—Chi sa?—rispose Abarima.—E Catarina, che cosa disse a Tolomeo?
—Due sole parole: «povero giovane!» Ma se tu avessi sentito con che accento!
—Tu c'eri?
—Si capisce. Io ero un po' da per tutto. E come io capii il senso di quella esclamazione, così l'amico fu pronto a capirlo. Si chiuse la sua rabbia nel cuore, e andato da Cosma gli parlò in questa guisa: «Senti, Cosma, tu mi hai tradito. La tua è un'azione da coltello. Tu sei più avanti nelle grazie della Bescapè di quello che io potessi immaginarmi. Ella mi ha tutto confessato. Tu la segui quando io non sono con te, ed ella ti guarda con benevolenza. Perchè non dirmi tutto? Mi avresti risparmiata la figura.... dell'uomo che fa ridere.»
—Ah, ah!—gridò Abarima, ridendo la parte sua.

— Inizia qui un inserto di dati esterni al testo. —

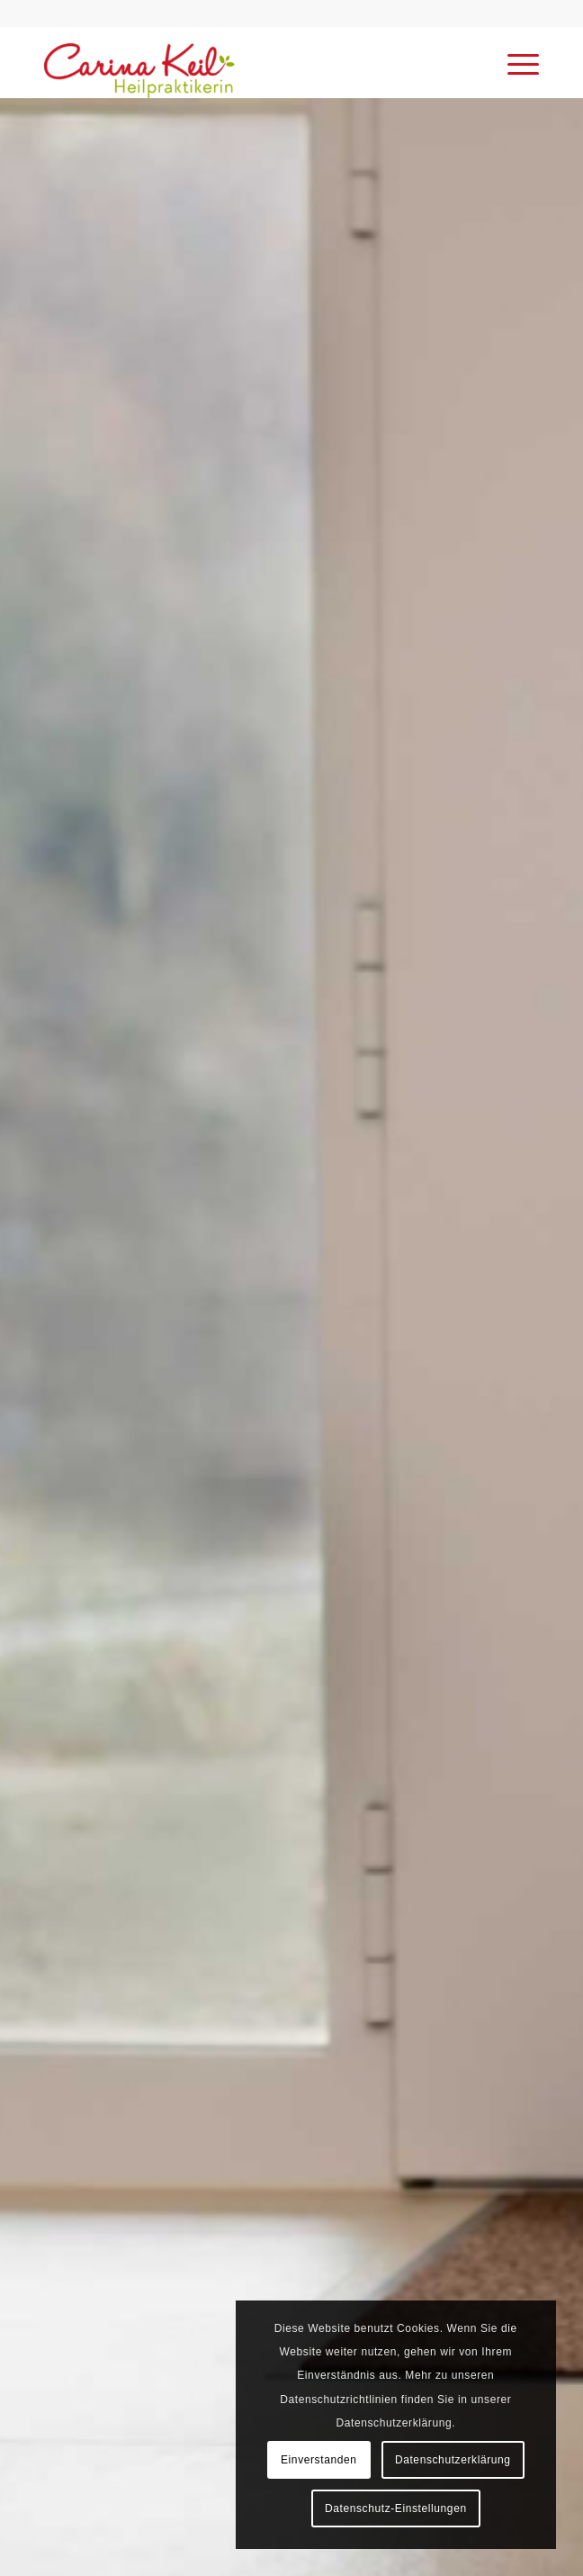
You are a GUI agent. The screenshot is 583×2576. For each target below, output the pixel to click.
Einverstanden (319, 2460)
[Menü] (514, 62)
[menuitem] (514, 62)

—Capisco,—riprese Damiano,—che è lo stesso anche in Haiti, e che le donne, sotto ogni cielo, ridono saporitamente.... dei poveri Tolomei. Ma non importa. Ritorniamo a Cosma. Egli non rideva; egli ricavava maggior profitto dal piangere. «Perdonami, [pg!265] Tolomeo!» diss'egli all'amico. «Io non so nulla di quello che tu mi racconti. Che confessioni può averti fatte madonna Catarina? L'amo, ecco tutto. Se n'è ella avveduta? È possibile. Io credo che tutti abbiano dovuto avvedersene, come te n'eri avveduto anche tu.»—«Bella forza!» scappò detto all'amico.
—E poi?—disse Abarima.
—E poi, avvenne tutto ciò che avviene in simili casi. Tolomeo amava anch'egli davvero. Ma non si può stare per forza nel cuore di una donna, ne convieni? Tolomeo non ci stette; e disse a Cosma: «fai la tua strada, e crepi l'avarizia! se quella donna ti ama, sia tua.»
—E Cosma la sposò?
—Ecco....—disse Damiano.—C'era una piccola difficoltà. Madonna Catarina non era libera. C'era di mezzo.... un Bescapè.